Hmmm this method runs headlong into trouble quite early; it seems I can't do this:
`gpart create -s GPT /dev/gpt/note1-local0.eli`
It says the provider is not configured.
Is there any way to encrypt a gpt-labeled partition and assign more gpt partition to it afterwards, or am I forced to use the BSD labeling to this?  Or is that not possible either?

EDIT: found an article detailing how GPT cannot be nested or, at least not supposed to be, inside another scheme like MBR while the reverse is possible.  Hmmmm... maybe I should simply have all partitions be exposed or just create BSD labels from .eli.  Are there any better ideas or suggestions?


----------



## wblock@ (Jun 21, 2012)

Putting GPT inside other partition types is problematic.  You can still use GPT to partition a disk, but the partitions inside the eli device... well, it can be done, but at present it's not recommended.
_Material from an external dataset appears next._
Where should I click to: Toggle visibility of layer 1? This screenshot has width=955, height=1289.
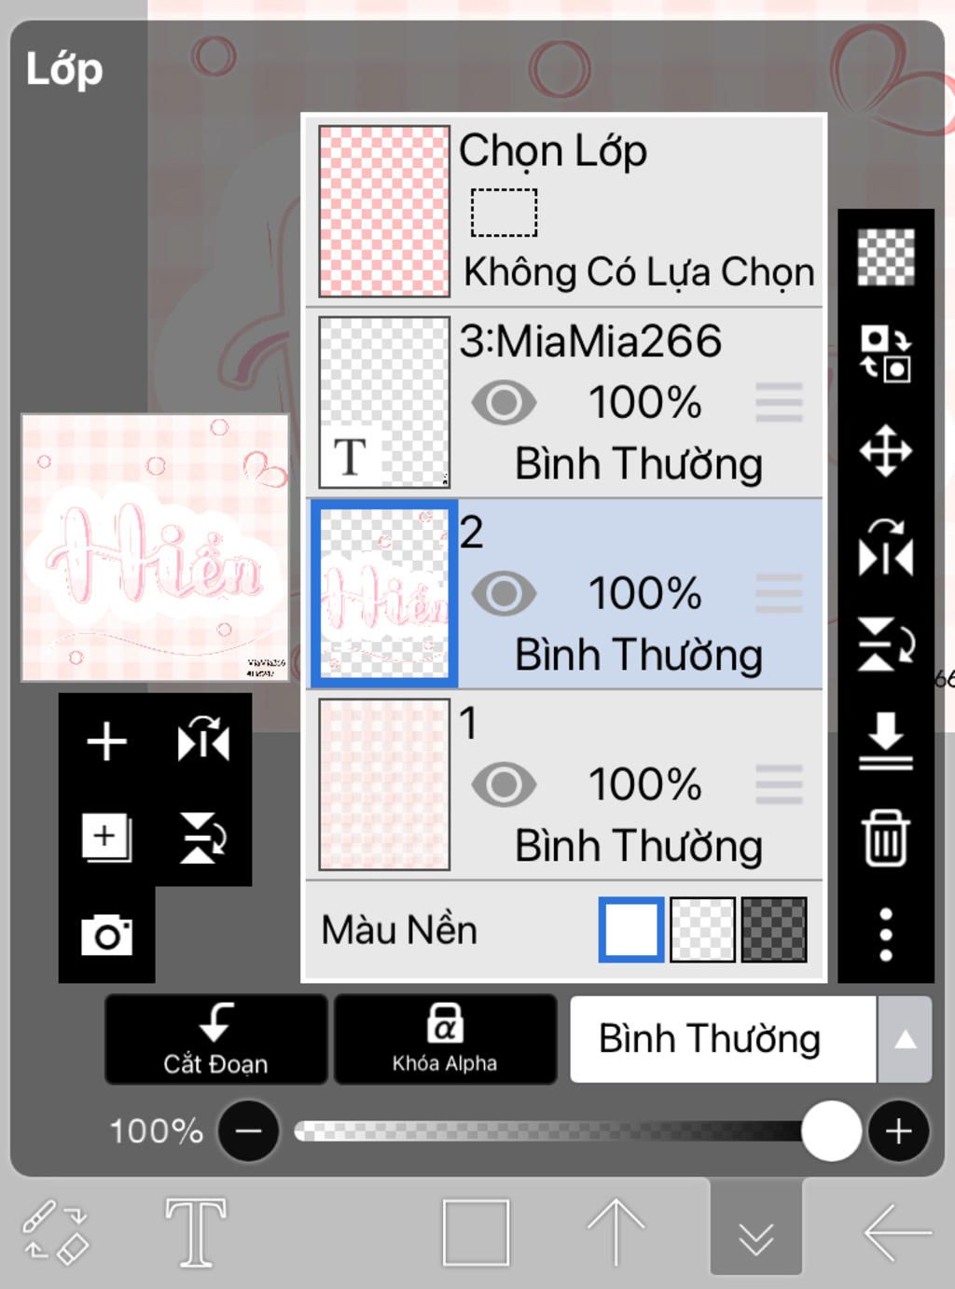(x=504, y=784)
When I set a notebook up for geli(8) a few months ago, I mostly followed bbzz's Howto.


----------



## y2s82 (Jun 23, 2012)

I was actually inspired to do this from that and some other post. I just wanted to do it in GPT though.

I got it done by simply putting all the partition in GPT without any internal sectioning within one particular GPT, each being encrypted separately.  Booting from a USB stick is surprisingly slow with all the modules being loaded, but I guess that's what I asked for.

Thanks for helping me out so far. It did wonders. 

I thought I might try to write down the final draft of my plan here.  I should have done this long time ago, but I hope it's better late than never   My memory is a bit fuzzy at the moment, but I'll try to write down all the steps...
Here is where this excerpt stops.